Your answer must be an exact copy of the records below.

INPUT DATA below:

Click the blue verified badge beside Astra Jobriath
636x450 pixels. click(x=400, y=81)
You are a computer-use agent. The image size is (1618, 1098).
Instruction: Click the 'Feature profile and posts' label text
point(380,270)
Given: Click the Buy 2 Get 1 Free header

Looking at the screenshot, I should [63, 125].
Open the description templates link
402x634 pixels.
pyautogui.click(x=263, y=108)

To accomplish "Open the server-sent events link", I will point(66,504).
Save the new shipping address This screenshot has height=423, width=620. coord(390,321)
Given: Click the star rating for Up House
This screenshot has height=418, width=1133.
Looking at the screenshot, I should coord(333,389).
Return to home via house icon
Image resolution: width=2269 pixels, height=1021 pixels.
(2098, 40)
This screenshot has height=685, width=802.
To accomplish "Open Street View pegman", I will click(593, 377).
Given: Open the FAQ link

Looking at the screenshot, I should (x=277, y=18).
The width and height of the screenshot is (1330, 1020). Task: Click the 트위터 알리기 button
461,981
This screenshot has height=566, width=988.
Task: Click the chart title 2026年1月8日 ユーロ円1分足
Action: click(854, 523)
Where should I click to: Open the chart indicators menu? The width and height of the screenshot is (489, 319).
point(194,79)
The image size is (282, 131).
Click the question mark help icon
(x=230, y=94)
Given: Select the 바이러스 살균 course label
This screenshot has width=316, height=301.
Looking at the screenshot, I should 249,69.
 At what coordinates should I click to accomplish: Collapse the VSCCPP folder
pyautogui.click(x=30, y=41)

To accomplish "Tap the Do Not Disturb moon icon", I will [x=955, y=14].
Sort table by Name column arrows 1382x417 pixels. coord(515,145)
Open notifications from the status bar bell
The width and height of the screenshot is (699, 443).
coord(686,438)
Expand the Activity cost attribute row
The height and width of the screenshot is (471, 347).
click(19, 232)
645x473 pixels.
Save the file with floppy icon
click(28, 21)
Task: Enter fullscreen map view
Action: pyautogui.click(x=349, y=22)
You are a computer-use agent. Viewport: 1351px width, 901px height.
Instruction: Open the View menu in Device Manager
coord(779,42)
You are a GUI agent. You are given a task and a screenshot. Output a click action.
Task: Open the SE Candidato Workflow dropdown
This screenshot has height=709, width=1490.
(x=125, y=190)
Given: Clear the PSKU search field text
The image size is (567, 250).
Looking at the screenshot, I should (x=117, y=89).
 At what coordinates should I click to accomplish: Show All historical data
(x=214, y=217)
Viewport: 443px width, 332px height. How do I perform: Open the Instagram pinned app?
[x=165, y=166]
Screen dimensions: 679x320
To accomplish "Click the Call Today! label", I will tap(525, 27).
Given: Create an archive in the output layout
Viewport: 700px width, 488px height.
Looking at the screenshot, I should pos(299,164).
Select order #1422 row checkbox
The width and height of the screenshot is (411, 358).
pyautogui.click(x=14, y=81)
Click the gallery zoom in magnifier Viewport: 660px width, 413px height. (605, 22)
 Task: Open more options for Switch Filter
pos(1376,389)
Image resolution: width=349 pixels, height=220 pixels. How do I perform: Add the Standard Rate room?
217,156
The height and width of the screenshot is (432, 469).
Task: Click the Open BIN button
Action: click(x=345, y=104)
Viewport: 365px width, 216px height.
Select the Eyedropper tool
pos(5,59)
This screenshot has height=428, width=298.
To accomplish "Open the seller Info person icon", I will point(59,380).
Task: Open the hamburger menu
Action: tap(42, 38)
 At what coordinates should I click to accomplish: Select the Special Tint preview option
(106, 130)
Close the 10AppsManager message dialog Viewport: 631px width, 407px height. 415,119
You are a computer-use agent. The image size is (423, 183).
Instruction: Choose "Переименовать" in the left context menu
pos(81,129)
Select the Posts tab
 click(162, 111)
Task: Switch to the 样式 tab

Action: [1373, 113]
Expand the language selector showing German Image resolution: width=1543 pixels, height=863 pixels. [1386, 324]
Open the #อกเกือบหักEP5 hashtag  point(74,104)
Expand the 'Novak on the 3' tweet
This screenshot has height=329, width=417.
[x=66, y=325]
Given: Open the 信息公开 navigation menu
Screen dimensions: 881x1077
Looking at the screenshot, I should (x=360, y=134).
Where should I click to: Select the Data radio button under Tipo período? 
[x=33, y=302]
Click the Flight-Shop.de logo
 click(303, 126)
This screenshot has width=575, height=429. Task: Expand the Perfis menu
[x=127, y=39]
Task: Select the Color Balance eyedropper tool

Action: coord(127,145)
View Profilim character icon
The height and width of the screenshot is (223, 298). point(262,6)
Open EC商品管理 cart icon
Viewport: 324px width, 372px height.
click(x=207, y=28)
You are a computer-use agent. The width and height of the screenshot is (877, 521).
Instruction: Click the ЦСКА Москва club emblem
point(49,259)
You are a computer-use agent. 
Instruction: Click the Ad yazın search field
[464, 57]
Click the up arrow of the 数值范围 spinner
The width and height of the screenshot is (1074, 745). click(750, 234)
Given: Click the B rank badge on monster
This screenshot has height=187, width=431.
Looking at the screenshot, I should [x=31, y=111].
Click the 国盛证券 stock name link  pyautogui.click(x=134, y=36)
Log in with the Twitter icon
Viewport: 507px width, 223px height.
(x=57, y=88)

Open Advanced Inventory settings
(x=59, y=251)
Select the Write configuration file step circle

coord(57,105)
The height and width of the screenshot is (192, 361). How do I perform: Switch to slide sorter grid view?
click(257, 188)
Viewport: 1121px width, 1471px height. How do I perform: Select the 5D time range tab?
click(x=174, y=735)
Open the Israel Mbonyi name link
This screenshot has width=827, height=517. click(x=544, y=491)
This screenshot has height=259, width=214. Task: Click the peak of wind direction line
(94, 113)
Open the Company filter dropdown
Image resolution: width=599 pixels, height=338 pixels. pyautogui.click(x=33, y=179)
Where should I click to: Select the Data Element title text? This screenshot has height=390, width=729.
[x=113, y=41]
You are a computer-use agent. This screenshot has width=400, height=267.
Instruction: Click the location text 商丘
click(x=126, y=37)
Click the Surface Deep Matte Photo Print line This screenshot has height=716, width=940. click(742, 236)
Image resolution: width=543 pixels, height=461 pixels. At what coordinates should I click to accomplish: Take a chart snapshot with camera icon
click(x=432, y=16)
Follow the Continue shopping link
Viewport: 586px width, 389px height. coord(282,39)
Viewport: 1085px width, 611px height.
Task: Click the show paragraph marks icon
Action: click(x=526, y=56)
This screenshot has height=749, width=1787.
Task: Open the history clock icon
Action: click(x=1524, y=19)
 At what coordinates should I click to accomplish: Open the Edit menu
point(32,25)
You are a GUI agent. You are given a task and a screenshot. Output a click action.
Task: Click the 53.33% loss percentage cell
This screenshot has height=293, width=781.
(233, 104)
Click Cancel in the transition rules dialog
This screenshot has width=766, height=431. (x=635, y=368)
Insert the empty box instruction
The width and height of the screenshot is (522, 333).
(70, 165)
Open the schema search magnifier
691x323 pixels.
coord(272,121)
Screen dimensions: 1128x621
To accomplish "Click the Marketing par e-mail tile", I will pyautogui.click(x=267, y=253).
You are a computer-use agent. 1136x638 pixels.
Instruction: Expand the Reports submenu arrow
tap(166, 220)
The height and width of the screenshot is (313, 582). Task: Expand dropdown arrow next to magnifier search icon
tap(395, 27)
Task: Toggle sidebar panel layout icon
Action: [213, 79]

End of INPUT DATA.

**TASK RESULT**:
Click the blue verified badge beside Astra Jobriath
636x450 pixels. click(x=400, y=81)
You are a computer-use agent. The image size is (1618, 1098).
Instruction: Click the 'Feature profile and posts' label text
point(380,270)
Given: Click the Buy 2 Get 1 Free header

Looking at the screenshot, I should [63, 125].
Open the description templates link
402x634 pixels.
pyautogui.click(x=263, y=108)

To accomplish "Open the server-sent events link", I will point(66,504).
Save the new shipping address This screenshot has height=423, width=620. coord(390,321)
Given: Click the star rating for Up House
This screenshot has height=418, width=1133.
Looking at the screenshot, I should coord(333,389).
Return to home via house icon
Image resolution: width=2269 pixels, height=1021 pixels.
(2098, 40)
This screenshot has height=685, width=802.
To accomplish "Open Street View pegman", I will click(593, 377).
Given: Open the FAQ link

Looking at the screenshot, I should (x=277, y=18).
The width and height of the screenshot is (1330, 1020). Task: Click the 트위터 알리기 button
461,981
This screenshot has height=566, width=988.
Task: Click the chart title 2026年1月8日 ユーロ円1分足
Action: click(854, 523)
Where should I click to: Open the chart indicators menu? The width and height of the screenshot is (489, 319).
point(194,79)
The image size is (282, 131).
Click the question mark help icon
(x=230, y=94)
Given: Select the 바이러스 살균 course label
This screenshot has width=316, height=301.
Looking at the screenshot, I should 249,69.
 At what coordinates should I click to accomplish: Collapse the VSCCPP folder
pyautogui.click(x=30, y=41)

To accomplish "Tap the Do Not Disturb moon icon", I will [x=955, y=14].
Sort table by Name column arrows 1382x417 pixels. coord(515,145)
Open notifications from the status bar bell
The width and height of the screenshot is (699, 443).
coord(686,438)
Expand the Activity cost attribute row
The height and width of the screenshot is (471, 347).
click(19, 232)
645x473 pixels.
Save the file with floppy icon
click(28, 21)
Task: Enter fullscreen map view
Action: pyautogui.click(x=349, y=22)
You are a computer-use agent. Viewport: 1351px width, 901px height.
Instruction: Open the View menu in Device Manager
coord(779,42)
You are a GUI agent. You are given a task and a screenshot. Output a click action.
Task: Open the SE Candidato Workflow dropdown
This screenshot has height=709, width=1490.
(x=125, y=190)
Given: Clear the PSKU search field text
The image size is (567, 250).
Looking at the screenshot, I should (x=117, y=89).
 At what coordinates should I click to accomplish: Show All historical data
(x=214, y=217)
Viewport: 443px width, 332px height. How do I perform: Open the Instagram pinned app?
[x=165, y=166]
Screen dimensions: 679x320
To accomplish "Click the Call Today! label", I will tap(525, 27).
Given: Create an archive in the output layout
Viewport: 700px width, 488px height.
Looking at the screenshot, I should pos(299,164).
Select order #1422 row checkbox
The width and height of the screenshot is (411, 358).
pyautogui.click(x=14, y=81)
Click the gallery zoom in magnifier Viewport: 660px width, 413px height. (605, 22)
 Task: Open more options for Switch Filter
pos(1376,389)
Image resolution: width=349 pixels, height=220 pixels. How do I perform: Add the Standard Rate room?
217,156
The height and width of the screenshot is (432, 469).
Task: Click the Open BIN button
Action: click(x=345, y=104)
Viewport: 365px width, 216px height.
Select the Eyedropper tool
pos(5,59)
This screenshot has height=428, width=298.
To accomplish "Open the seller Info person icon", I will point(59,380).
Task: Open the hamburger menu
Action: tap(42, 38)
 At what coordinates should I click to accomplish: Select the Special Tint preview option
(106, 130)
Close the 10AppsManager message dialog Viewport: 631px width, 407px height. 415,119
You are a computer-use agent. The image size is (423, 183).
Instruction: Choose "Переименовать" in the left context menu
pos(81,129)
Select the Posts tab
 click(162, 111)
Task: Switch to the 样式 tab

Action: [1373, 113]
Expand the language selector showing German Image resolution: width=1543 pixels, height=863 pixels. [1386, 324]
Open the #อกเกือบหักEP5 hashtag  point(74,104)
Expand the 'Novak on the 3' tweet
This screenshot has height=329, width=417.
[x=66, y=325]
Given: Open the 信息公开 navigation menu
Screen dimensions: 881x1077
Looking at the screenshot, I should (x=360, y=134).
Where should I click to: Select the Data radio button under Tipo período? 
[x=33, y=302]
Click the Flight-Shop.de logo
 click(303, 126)
This screenshot has width=575, height=429. Task: Expand the Perfis menu
[x=127, y=39]
Task: Select the Color Balance eyedropper tool

Action: coord(127,145)
View Profilim character icon
The height and width of the screenshot is (223, 298). point(262,6)
Open EC商品管理 cart icon
Viewport: 324px width, 372px height.
click(x=207, y=28)
You are a computer-use agent. The width and height of the screenshot is (877, 521).
Instruction: Click the ЦСКА Москва club emblem
point(49,259)
You are a computer-use agent. 
Instruction: Click the Ad yazın search field
[464, 57]
Click the up arrow of the 数值范围 spinner
The width and height of the screenshot is (1074, 745). click(750, 234)
Given: Click the B rank badge on monster
This screenshot has height=187, width=431.
Looking at the screenshot, I should [x=31, y=111].
Click the 国盛证券 stock name link  pyautogui.click(x=134, y=36)
Log in with the Twitter icon
Viewport: 507px width, 223px height.
(x=57, y=88)

Open Advanced Inventory settings
(x=59, y=251)
Select the Write configuration file step circle

coord(57,105)
The height and width of the screenshot is (192, 361). How do I perform: Switch to slide sorter grid view?
click(257, 188)
Viewport: 1121px width, 1471px height. How do I perform: Select the 5D time range tab?
click(x=174, y=735)
Open the Israel Mbonyi name link
This screenshot has width=827, height=517. click(x=544, y=491)
This screenshot has height=259, width=214. Task: Click the peak of wind direction line
(94, 113)
Open the Company filter dropdown
Image resolution: width=599 pixels, height=338 pixels. pyautogui.click(x=33, y=179)
Where should I click to: Select the Data Element title text? This screenshot has height=390, width=729.
[x=113, y=41]
You are a computer-use agent. This screenshot has width=400, height=267.
Instruction: Click the location text 商丘
click(x=126, y=37)
Click the Surface Deep Matte Photo Print line This screenshot has height=716, width=940. click(742, 236)
Image resolution: width=543 pixels, height=461 pixels. At what coordinates should I click to accomplish: Take a chart snapshot with camera icon
click(x=432, y=16)
Follow the Continue shopping link
Viewport: 586px width, 389px height. coord(282,39)
Viewport: 1085px width, 611px height.
Task: Click the show paragraph marks icon
Action: click(x=526, y=56)
This screenshot has height=749, width=1787.
Task: Open the history clock icon
Action: click(x=1524, y=19)
 At what coordinates should I click to accomplish: Open the Edit menu
point(32,25)
You are a GUI agent. You are given a task and a screenshot. Output a click action.
Task: Click the 53.33% loss percentage cell
This screenshot has height=293, width=781.
(233, 104)
Click Cancel in the transition rules dialog
This screenshot has width=766, height=431. (x=635, y=368)
Insert the empty box instruction
The width and height of the screenshot is (522, 333).
(70, 165)
Open the schema search magnifier
691x323 pixels.
coord(272,121)
Screen dimensions: 1128x621
To accomplish "Click the Marketing par e-mail tile", I will pyautogui.click(x=267, y=253).
You are a computer-use agent. 1136x638 pixels.
Instruction: Expand the Reports submenu arrow
tap(166, 220)
The height and width of the screenshot is (313, 582). Task: Expand dropdown arrow next to magnifier search icon
tap(395, 27)
Task: Toggle sidebar panel layout icon
Action: [213, 79]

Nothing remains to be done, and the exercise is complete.